Here are some of the key facts concerning the 200-year-old debate:

What are the Parthenon Marbles?

Known in Britain as the Elgin Marbles, the 2,500-year-old sculptures for centuries adorned the Parthenon temple built at the pinnacle of ancient Athens's power at the Acropolis citadel in honour of the city's patron goddess, Athena.

It was partially destroyed during a Venetian bombardment in 1687, and in the early 1800s, workmen took friezes from the monument on the orders of the British ambassador to the Ottoman Empire, Scottish nobleman Thomas Bruce, known as Lord Elgin.

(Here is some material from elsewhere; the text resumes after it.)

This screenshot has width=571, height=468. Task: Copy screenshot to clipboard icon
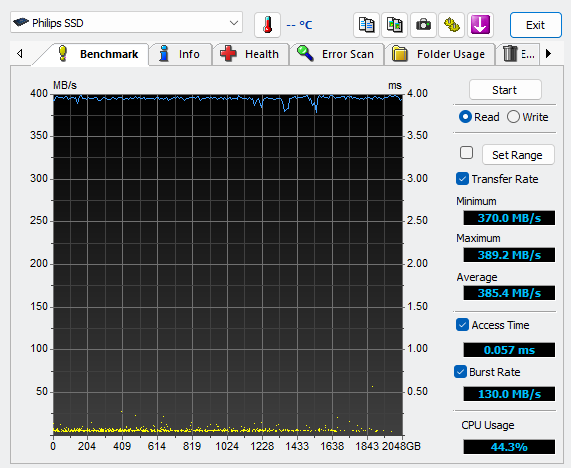pyautogui.click(x=395, y=25)
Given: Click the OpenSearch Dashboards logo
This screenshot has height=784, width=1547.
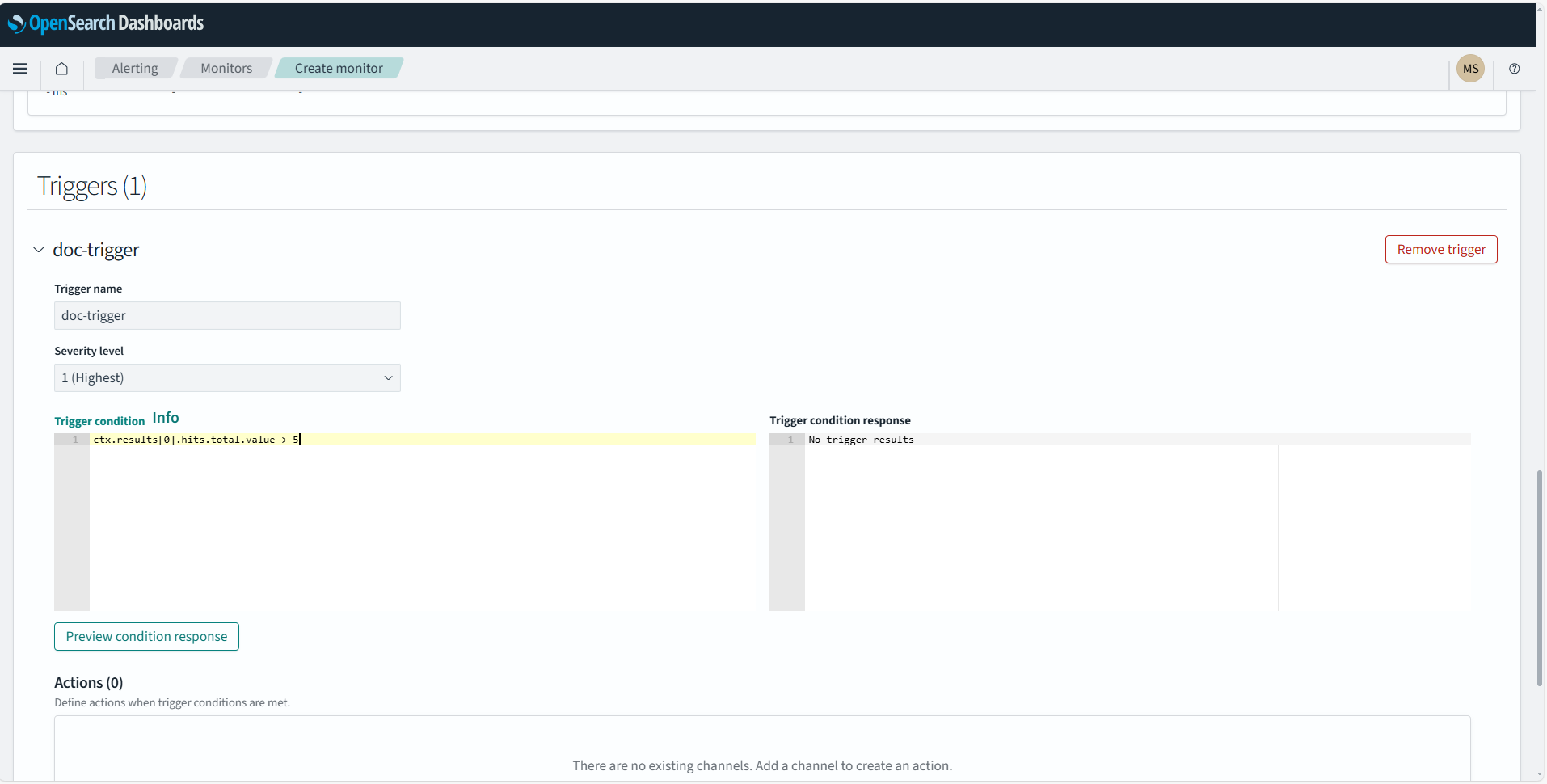Looking at the screenshot, I should pyautogui.click(x=106, y=23).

Elgin sold the marbles to the British government, which in 1817 passed them on to the British Museum where they remain one of its most prized exhibits.

The British Museum notes that smaller Parthenon frieze collections and fragments are also in the Louvre and museums in Copenhagen, Munich, Vienna and Wurzburg.

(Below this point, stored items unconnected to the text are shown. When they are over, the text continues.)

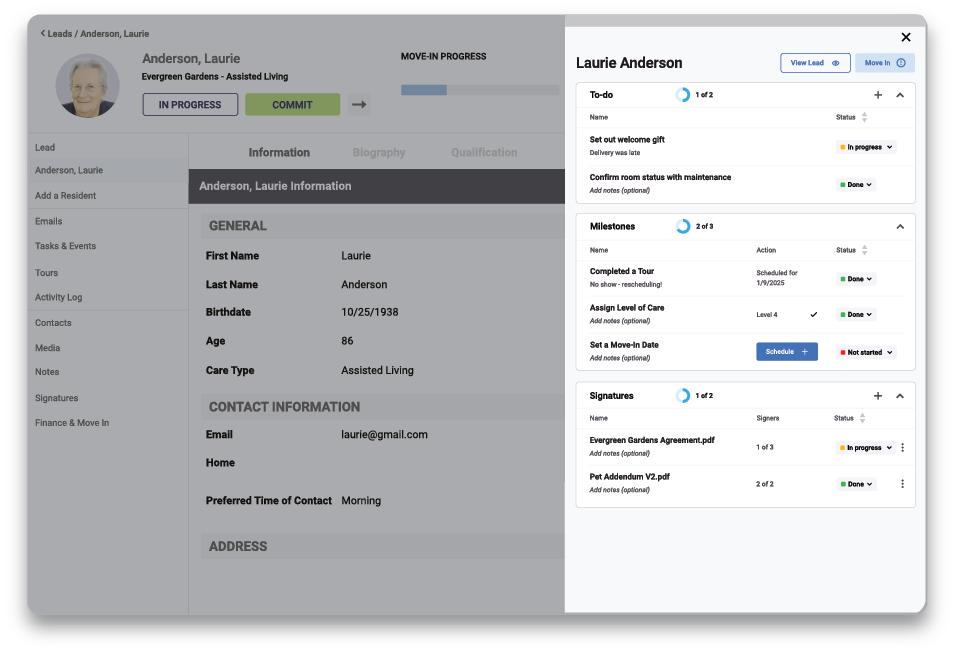The image size is (955, 654).
Task: Sort Milestones by Status arrows
Action: 864,250
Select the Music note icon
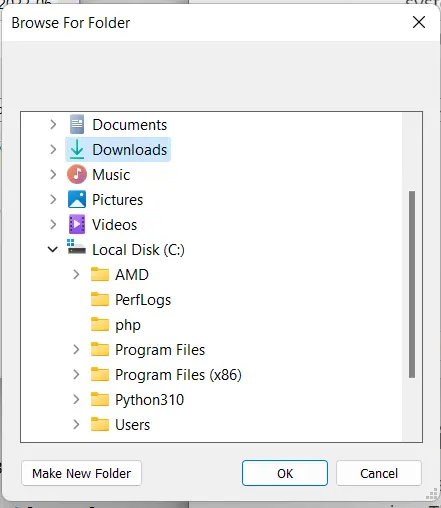Image resolution: width=441 pixels, height=508 pixels. pos(77,174)
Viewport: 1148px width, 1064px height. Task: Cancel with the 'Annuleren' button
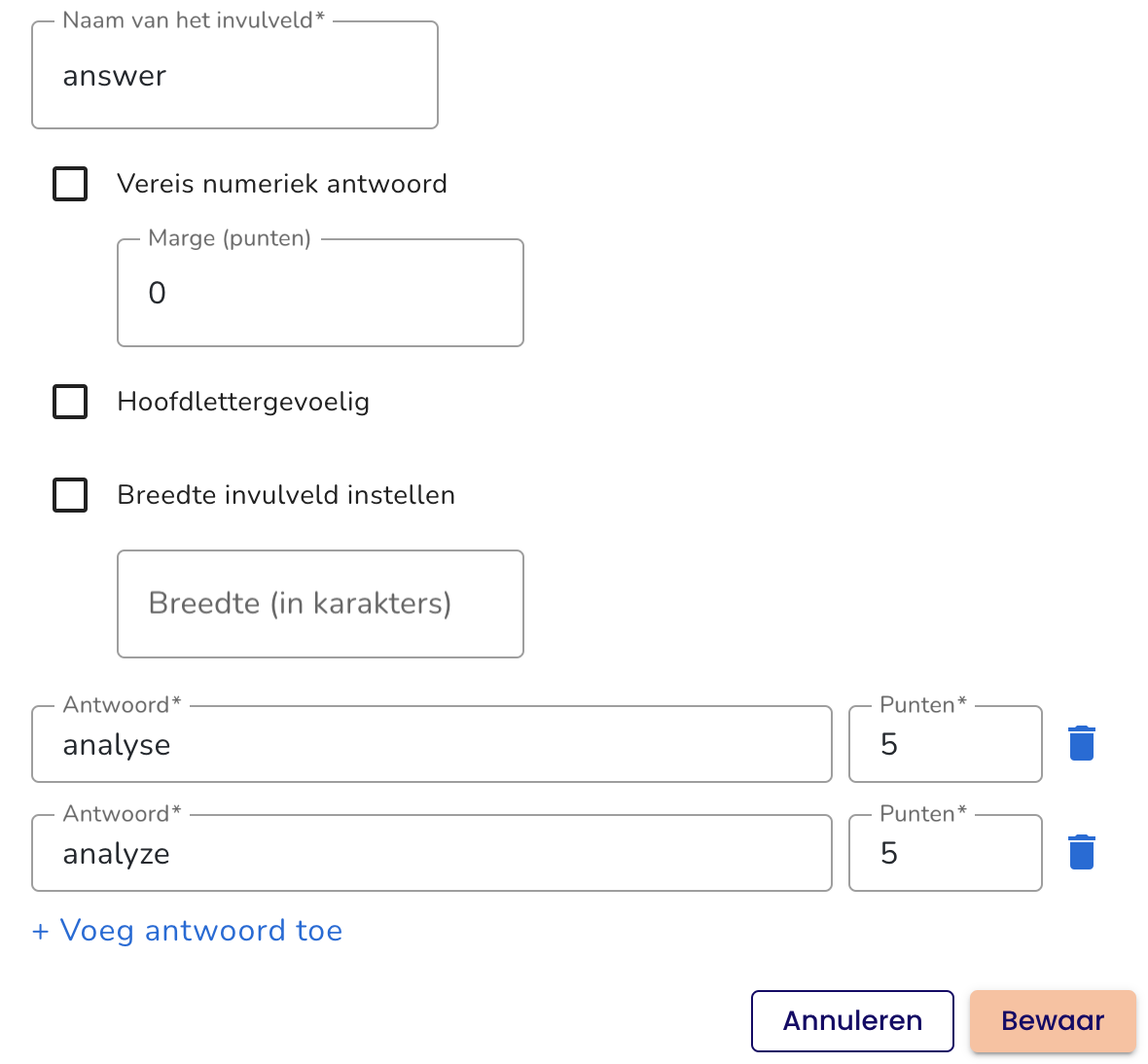[x=852, y=1021]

Greek and British positions

Athens has for decades demanded the return of the sculptures, a campaign revived in the 1980s by emblematic Greek actress Melina Mercouri during her stint as minister for culture.

The Greek authorities maintain that the sculptures were looted by Elgin.

But London insists that the sculptures were "legally acquired" by Elgin.

The British aristocrat had long maintained he had received permission from the Ottoman Sultan to remove antiquities from the Acropolis.

But in June, Turkey's spokesperson at a meeting of UNESCO's Intergovernmental Committee for Promoting the Return of Cultural Property to its Countries of Origin or its Restitution in Case of Illicit Appropriation (ICPRCP) said no such document, known as a firman, had been found in Ottoman archives.

Where are we at now?

The Guardian newspaper on Monday said that the talks on returning the sculptures to Athens were "well advanced".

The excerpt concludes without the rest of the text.